Growing up I definitely had a false image of myself – I was always told I was skinny but I didn’t see any difference between me and others. Weight was something I could control when other areas in my life felt out of control. So perhaps I often abused myself by not really taking care of my body – resulting in me lacking in confidence and frequently being ill. I can’t say for sure whether it was yoga, or maybe just age that started to give me respect for my body, I look at it now as a vessel for all the amazing things it can do. Yes I’m still thin, I always will be – but that isn’t important. My body is healthy and strong and it can move pain free (most of the time).


I guess the point I’m trying to get at is - it doesn’t matter why you practice yoga. The fact is – it’s becoming accessible to everyone all over the world – and wasn’t that the idea? How can you not leave a yoga class feeling a little more aware of yourself – whether you liked the instructor/practice or not.

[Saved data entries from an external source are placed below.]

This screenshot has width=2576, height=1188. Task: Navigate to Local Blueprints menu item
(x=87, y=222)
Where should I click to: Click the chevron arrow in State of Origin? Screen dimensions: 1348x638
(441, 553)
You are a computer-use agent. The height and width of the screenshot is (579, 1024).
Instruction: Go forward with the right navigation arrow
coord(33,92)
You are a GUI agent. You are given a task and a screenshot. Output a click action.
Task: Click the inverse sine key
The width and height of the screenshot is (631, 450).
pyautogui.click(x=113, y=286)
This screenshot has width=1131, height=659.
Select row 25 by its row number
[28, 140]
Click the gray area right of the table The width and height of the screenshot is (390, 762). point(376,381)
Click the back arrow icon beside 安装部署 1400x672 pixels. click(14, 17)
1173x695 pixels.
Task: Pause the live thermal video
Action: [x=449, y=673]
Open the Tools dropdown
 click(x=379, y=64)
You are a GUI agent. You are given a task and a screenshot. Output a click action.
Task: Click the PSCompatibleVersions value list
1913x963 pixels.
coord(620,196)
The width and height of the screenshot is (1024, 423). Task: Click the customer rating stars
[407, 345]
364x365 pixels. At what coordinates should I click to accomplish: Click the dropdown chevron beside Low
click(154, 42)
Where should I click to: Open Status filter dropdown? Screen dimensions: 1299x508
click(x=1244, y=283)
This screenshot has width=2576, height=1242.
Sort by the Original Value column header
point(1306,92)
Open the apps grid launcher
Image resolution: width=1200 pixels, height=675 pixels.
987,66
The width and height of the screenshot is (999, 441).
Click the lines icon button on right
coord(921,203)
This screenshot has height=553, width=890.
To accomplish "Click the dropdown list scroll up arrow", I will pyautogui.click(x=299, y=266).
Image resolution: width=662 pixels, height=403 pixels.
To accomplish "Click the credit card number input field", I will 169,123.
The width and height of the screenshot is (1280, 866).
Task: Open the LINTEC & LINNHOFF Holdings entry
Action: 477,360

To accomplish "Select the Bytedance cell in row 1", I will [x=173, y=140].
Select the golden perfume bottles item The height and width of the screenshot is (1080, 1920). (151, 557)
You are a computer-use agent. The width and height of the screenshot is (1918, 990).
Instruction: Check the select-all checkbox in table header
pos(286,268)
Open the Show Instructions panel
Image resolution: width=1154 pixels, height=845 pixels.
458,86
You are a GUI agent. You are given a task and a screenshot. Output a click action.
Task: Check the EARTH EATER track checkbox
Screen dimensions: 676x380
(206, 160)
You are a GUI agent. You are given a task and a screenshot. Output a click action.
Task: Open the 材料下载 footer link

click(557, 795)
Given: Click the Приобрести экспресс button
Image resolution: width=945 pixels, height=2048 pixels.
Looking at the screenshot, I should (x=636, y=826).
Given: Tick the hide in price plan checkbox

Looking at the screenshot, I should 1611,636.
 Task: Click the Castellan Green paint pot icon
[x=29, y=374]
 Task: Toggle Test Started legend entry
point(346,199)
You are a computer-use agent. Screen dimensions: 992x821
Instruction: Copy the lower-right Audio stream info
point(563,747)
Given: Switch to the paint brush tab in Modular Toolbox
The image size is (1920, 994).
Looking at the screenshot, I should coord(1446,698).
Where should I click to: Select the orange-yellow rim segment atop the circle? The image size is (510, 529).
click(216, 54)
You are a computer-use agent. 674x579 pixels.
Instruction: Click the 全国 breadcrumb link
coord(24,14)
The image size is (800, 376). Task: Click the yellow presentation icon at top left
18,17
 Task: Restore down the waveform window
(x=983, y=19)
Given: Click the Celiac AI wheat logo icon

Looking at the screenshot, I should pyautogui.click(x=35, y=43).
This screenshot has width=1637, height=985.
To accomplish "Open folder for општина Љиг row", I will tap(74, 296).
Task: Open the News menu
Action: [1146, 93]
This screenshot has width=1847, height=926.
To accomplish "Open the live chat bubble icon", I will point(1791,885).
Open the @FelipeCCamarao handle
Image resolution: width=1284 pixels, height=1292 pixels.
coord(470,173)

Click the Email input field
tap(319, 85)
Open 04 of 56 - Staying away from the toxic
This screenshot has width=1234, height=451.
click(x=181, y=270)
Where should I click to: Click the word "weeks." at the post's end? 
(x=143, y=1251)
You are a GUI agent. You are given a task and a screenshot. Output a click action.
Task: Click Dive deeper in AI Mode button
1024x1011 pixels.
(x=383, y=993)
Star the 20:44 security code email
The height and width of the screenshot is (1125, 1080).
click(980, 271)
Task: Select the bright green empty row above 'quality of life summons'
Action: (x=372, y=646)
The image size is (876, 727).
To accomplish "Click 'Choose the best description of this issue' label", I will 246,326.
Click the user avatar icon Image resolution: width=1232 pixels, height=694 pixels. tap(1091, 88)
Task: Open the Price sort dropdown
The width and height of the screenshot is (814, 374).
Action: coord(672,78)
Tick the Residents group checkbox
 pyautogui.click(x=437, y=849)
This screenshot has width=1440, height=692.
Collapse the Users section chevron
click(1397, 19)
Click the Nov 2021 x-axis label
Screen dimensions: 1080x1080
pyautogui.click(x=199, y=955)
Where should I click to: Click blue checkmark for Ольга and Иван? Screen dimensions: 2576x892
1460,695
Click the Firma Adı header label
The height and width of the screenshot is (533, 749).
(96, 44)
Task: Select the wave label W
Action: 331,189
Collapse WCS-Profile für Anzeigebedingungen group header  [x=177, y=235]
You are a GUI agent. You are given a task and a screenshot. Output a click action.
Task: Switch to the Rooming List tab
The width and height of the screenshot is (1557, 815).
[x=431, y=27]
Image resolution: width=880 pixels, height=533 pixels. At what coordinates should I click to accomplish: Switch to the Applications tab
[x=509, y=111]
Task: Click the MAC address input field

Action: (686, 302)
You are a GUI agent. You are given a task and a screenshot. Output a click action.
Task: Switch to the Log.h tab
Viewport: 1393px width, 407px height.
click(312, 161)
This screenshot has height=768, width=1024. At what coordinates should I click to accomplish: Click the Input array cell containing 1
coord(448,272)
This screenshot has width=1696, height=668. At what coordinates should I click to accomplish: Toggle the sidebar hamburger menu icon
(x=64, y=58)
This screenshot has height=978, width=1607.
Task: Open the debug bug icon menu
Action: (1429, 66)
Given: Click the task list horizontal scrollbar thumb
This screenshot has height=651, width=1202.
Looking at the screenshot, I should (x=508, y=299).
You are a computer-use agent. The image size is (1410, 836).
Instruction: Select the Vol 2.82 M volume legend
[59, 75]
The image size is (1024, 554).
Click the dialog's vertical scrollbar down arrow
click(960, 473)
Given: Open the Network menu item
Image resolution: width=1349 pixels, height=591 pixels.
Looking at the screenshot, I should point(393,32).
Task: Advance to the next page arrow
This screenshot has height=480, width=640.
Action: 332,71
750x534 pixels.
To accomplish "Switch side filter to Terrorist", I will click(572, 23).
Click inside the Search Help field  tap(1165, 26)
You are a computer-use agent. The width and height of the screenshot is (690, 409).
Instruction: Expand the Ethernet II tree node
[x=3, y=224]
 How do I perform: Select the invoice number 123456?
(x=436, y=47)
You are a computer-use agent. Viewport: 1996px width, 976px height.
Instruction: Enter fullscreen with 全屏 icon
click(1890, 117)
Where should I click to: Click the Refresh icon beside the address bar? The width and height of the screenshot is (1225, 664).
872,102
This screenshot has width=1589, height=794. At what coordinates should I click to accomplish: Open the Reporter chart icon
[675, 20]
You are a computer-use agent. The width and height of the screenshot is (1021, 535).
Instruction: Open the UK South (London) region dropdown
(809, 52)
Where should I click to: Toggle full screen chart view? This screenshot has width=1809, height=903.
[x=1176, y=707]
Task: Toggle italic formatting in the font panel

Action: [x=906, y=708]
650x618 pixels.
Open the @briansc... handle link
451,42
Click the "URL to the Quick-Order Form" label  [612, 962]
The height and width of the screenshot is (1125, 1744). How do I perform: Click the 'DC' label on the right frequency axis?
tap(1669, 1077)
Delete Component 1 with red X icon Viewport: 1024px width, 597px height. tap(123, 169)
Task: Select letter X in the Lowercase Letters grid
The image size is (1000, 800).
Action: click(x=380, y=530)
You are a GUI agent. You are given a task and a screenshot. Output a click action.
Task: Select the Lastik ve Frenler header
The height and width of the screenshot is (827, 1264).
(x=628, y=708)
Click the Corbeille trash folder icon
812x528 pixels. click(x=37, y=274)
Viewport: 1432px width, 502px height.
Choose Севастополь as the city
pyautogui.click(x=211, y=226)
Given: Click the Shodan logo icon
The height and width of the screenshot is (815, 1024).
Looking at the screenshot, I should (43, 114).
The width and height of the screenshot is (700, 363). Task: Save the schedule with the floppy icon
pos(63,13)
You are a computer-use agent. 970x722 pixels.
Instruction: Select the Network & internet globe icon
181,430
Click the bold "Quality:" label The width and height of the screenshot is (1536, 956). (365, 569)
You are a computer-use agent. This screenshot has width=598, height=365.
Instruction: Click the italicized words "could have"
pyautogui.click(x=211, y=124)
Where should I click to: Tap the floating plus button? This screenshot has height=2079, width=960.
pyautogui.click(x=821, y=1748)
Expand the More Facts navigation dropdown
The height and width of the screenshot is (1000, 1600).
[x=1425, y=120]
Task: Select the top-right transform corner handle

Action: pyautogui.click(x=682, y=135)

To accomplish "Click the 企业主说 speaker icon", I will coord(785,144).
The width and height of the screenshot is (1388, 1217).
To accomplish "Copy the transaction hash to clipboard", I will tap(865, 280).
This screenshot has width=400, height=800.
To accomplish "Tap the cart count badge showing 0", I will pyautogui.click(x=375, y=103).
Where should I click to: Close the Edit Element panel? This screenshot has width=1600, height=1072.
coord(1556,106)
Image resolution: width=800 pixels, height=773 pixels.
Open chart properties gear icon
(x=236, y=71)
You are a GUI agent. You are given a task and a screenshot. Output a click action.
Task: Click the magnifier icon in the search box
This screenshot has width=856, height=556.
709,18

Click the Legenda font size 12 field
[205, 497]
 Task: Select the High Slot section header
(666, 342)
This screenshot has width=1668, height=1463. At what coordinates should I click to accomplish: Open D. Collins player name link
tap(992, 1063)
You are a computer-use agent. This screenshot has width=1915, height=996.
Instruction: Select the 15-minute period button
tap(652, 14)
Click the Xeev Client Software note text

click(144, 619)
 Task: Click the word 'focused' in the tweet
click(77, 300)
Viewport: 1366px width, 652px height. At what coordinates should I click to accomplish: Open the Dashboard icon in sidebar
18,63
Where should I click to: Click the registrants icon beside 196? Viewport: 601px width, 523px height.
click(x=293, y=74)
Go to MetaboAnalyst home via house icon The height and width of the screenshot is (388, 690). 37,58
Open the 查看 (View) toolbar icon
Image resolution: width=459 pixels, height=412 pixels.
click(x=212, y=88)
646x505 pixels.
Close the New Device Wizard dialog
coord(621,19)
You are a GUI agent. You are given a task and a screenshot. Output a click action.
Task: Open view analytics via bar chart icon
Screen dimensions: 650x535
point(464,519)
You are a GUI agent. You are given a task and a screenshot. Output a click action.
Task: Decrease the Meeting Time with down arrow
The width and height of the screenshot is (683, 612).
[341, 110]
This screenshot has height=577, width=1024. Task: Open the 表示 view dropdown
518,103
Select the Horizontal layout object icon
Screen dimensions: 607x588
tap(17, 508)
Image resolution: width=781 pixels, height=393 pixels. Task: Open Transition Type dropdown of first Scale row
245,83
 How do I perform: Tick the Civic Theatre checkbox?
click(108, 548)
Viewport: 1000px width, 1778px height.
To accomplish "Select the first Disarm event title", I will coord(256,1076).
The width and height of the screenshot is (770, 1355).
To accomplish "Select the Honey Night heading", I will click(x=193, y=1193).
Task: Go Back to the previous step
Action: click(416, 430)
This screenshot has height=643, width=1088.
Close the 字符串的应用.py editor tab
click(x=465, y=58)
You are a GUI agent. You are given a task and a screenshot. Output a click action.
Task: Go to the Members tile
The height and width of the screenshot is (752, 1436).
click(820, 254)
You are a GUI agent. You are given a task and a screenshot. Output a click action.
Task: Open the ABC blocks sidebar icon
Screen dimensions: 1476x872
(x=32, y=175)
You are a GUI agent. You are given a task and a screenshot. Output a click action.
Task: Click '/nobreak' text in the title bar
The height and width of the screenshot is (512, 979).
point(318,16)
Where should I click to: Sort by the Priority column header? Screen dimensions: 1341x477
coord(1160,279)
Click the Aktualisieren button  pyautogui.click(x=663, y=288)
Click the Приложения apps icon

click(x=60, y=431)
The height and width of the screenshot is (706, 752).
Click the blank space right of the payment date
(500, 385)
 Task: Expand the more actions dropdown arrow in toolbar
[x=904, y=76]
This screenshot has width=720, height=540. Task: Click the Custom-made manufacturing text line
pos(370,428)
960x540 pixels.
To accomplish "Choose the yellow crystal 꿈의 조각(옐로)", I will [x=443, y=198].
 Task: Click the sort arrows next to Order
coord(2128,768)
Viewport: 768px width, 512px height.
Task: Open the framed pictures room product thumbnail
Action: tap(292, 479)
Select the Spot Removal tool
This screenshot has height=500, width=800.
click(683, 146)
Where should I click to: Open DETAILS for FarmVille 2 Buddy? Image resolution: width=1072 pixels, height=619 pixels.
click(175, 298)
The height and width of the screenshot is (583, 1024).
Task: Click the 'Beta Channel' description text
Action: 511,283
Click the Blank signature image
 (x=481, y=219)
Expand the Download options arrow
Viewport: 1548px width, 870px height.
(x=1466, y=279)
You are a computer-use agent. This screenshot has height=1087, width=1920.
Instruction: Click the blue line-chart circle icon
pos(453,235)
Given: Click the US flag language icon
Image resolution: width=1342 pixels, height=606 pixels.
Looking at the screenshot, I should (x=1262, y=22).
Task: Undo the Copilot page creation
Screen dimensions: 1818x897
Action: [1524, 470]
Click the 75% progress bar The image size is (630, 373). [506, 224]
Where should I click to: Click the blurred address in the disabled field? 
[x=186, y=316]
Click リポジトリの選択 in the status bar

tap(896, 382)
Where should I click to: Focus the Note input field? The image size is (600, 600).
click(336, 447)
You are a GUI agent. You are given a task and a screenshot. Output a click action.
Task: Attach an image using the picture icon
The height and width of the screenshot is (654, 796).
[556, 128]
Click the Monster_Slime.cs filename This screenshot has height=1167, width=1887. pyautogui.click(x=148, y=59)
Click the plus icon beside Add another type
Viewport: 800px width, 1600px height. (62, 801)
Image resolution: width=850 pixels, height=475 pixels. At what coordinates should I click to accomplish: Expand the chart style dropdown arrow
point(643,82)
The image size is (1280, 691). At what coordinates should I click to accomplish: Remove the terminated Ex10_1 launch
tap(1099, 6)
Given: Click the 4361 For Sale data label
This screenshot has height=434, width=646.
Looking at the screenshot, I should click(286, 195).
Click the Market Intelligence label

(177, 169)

“as Bob Marley once said 'you can please some people sometimes, but you can't please all the people all the time.”

In all aspects of life you will find ‘fakes’ and ‘phonies’ and the great thing being that there is something out there for everyone – as Bob Marley once said ‘you can please some people sometimes, but you can’t please all the people all the time’. If you don’t like that class – find a different one. I love being a yoga teacher. I get to walk into a room and be myself and hopefully create a space for others to be themselves. More often than not I get smiley faces leaving the studio – and that makes me feel fantastic. Even if it happens to be a fake smile, studies show that pretending to smile can make you feel a little happier, so that’s enough for me.